_TEXT SECTION:_
----------------
TV Ratings August 24: Nine wins Thursday with NRL & Footy Show

Mediaweek editor James Manning looks at last night’s TV ratings

• Nine’s winning Thursday with NRL & Footy Show both timeslot champs
• A Current Affair pulls biggest Thursday crowd, The Bachelor is UnReal

See full ratings figures on the Mediaweek Morning Report here.

Seven

The channel traded under 16% primary share for a second consecutive Thursday, getting beat up in the major markets where it trailed Nine in Sydney and Melbourne by over 10 points.

7TWO was over 5% though, which helped make the combined channel share more competitive.

Home and Away ended its week on 631,000 after two nights just over 700,000 and another just under.

Dads Make You Laugh Out Loud seems an unlikely name for a comedy with the show drawing 449,000. It struggled in Melbourne with 99,000 where Michael Portillo had a bigger crowd on SBS at 7.30pm.
----------------
_DATA EXTRACT:_
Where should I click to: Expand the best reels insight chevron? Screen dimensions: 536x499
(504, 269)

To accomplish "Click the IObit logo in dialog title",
----------------
_BRIEF A:_ In the ratings text, what audience did Home and Away draw at the end of its week?
_BRIEF B:_ Write out the section of the ratings text that begins with the words containing "The channel traded" and ends with "over 10 points.".

_EXERCISE OUTPUT A:_ 631,000

_EXERCISE OUTPUT B:_
The channel traded under 16% primary share for a second consecutive Thursday, getting beat up in the major markets where it trailed Nine in Sydney and Melbourne by over 10 points.